Lasciamo Lariño e in un’ora circa arriviamo a Finisterre (in gallego Fisterra), che è la meta della giornata e dell’intero viaggio, oltre che il chilometro zero del Camino di Santiago.

Vista l’ora tarda non perdiamo tempo nel paese, molto affollato, tranne una sosta tattica presso la bella chiesetta di Santa Maria das Areas, del XII secolo. Sono ormai le 20, e sta calando il sole. Ci portiamo al Capo e al Faro, parcheggiamo nella piccola area destinata ai camper (ce ne sono fermi altri quattro) e in posizione molto favorevole, con l’intenzione di restare lì per la notte.

Facciamo un giro turistico per circa un’ora, in mezzo a una gran folla di pellegrini e no. Un po’ di delusione, soprattutto per lo stato deprecabile delle scogliere cosparse di immondizia e tracce di incendio, ma certamente è valso il viaggio. Torniamo al Mizar che è quasi notte, un coglione ispanico ci si è piazzato davanti togliendoci tutto il panorama. Con una manovra ardita Mirella schiva l’ostacolo e sistema il camper in modo da godere il panorama durante la cena, con vista su entrambi i lati del Capo. Il vento si fa più forte, e mentre ceniamo decidiamo di tornare indietro a cercare un punto più favorevole, protetto e soprattutto solitario.

7 LUGLIO 2011

Quarta alba in Spagna. Ieri sera eravamo partiti tardissimo. Mentre scende la notte passiamo Ameixenda, Quilmas, ma il mare è irraggiungibile e nessun posto sembra adatto alla sosta. E dunque, come spesso succede, all’altezza di Panches: «Basta, adesso prendo la prima a destra e per oggi chiudo!» Buio totale. Dopo meno di un km la strada finisce in un piccolo spiazzo, dove c’è già un altro furgone; una piccola casa disabitata sulla destra e lì davanti, praticamente nelle ruote anteriori del Mizar, subito il mare. Massimo silenzio. Al risveglio, scopriamo di esserci piazzati in una larga baia rocciosa, ai piedi delle montagne di granito rosa. Il suo nome, che scopriremo dopo consultando carte più dettagliate, è Praia de Insuela. Come in altre spiagge della Galizia c’è doccia e fontana.

Svegliati da uno scroscio improvviso di pioggia, la notte è stata sussurrata dalla canzone del mare. Dopo due stagioni nei Balcani e in Grecia in questo modo selvaggio, ormai siamo dei veri esperti. Il posto è davvero bello, solitario e tranquillo, una specie di approdo di un villaggio sistemato sulle propaggini di una montagna di granito rosa, molto particolare, il Monte Pindo.
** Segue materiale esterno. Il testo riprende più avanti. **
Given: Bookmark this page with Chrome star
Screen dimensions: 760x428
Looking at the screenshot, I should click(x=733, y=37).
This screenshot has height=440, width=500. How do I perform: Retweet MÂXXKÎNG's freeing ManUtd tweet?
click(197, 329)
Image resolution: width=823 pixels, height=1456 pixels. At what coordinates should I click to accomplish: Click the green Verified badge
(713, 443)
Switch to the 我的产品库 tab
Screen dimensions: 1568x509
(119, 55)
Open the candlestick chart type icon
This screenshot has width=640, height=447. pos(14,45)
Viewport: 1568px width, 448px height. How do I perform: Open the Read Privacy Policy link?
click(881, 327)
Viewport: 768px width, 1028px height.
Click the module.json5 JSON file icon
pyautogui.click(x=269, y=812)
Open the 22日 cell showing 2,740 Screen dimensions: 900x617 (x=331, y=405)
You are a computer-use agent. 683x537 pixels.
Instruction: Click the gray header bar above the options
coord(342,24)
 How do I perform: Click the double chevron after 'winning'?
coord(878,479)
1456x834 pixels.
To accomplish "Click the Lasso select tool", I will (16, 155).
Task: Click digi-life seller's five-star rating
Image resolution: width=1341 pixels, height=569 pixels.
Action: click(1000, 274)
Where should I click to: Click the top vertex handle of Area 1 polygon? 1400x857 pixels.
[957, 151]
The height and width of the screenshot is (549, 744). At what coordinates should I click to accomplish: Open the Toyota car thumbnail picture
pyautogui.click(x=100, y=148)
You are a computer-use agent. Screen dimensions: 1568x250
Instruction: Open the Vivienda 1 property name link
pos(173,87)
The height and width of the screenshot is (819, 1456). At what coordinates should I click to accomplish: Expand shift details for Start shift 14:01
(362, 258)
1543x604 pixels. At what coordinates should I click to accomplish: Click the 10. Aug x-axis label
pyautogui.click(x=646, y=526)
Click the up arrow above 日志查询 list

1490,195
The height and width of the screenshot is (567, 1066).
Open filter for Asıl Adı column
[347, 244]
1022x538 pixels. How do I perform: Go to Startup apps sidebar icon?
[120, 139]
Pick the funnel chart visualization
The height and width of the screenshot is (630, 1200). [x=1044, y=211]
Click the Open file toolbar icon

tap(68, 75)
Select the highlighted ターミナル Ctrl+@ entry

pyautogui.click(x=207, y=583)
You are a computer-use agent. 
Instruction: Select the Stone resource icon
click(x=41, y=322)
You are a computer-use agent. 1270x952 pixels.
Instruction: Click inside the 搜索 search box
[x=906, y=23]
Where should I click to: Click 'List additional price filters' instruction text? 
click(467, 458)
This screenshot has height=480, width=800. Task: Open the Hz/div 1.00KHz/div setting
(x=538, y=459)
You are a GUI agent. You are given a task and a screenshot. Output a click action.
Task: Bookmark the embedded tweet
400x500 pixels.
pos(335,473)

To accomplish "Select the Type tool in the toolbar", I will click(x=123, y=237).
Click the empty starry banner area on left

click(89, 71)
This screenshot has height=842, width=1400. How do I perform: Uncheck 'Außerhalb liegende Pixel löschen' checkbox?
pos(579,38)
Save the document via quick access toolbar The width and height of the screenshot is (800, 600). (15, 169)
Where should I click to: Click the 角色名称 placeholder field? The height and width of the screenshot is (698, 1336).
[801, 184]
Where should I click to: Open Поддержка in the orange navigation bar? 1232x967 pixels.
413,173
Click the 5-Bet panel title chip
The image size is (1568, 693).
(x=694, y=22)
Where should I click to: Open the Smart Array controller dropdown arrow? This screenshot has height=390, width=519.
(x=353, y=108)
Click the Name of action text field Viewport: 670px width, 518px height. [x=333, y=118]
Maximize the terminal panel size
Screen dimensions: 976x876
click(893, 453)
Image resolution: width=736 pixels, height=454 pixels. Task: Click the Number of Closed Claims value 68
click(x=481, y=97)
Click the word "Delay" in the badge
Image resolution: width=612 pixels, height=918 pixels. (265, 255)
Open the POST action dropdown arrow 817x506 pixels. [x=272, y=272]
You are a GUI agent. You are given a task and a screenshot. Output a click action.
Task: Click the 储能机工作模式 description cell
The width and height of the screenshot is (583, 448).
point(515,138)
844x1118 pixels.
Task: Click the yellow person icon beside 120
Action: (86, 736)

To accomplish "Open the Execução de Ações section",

Bellissima passeggiata tra gli scogli in un paesaggio che sembra fermato nel tempo: viottoli contornati da bassi muretti a secco, case basse dai tetti in pietra, macchia mediterranea (sull’Atlantico!).

Oggi è il mio sessantesimo, bisogna festeggiare. Qui non c’è assolutamente nulla, e verso le 11 ci spostiamo a sud. Dopo una rapida puntata al Faro de Monte Louro, a ora di pranzo siamo di nuovo a Muros. Il paese è abbastanza caratteristico, e abbiamo mangiato bene e speso poco in una trattoria da pescatori. Sosta nell’ampio parcheggio del porto. Relax nelle stradine e tra gli ormeggi, e poi si va, con l’obiettivo di entrare prima di sera in Portogallo.

Ci riusciremo, e faremo anche a tempo a renderci conto della straordinaria efficienza del Soccorso Stradale ispanico, che abbiamo dovuto chiamare per lo scoppio di un pneumatico al km 97 della Autopista del Atlàntico. Meno di un’ora tra il momento dello scoppio, la chiamata dal telefono di emergenza, l’intervento del mezzo di soccorso, la sostituzione del pneumatico con quello di scorta contenuto in una gabbia sotto lo chassis del Mizar (operazione che con tutta la migliore buona volontà non avremmo mai potuto fare da soli) e la partenza verso un gommista per riparare il danno. Costo dell’intervento del mezzo di soccorso: zero. Ce la caviamo con un nuovo treno anteriore, passaggio al posteriore dell’anteriore, e la gomma superstite a sostituire quella di scorta, troppo liscia per continuare. Ancora una mezz’ora, a Tui l’autostrada finisce e ci dirigiamo verso il ponte che fa da frontiera.